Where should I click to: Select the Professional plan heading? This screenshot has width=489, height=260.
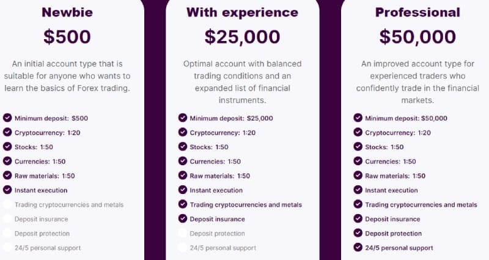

...

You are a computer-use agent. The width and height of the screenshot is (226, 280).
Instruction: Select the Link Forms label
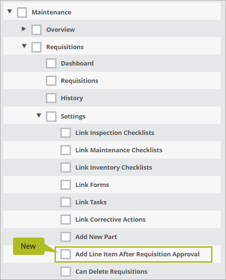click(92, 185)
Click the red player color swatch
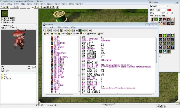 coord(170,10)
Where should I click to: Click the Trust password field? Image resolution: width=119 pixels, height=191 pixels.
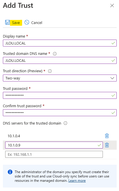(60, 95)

▶ What is needed
Please count how many lines of the data above contain the word "height", and give only that number.

▶ Final answer
3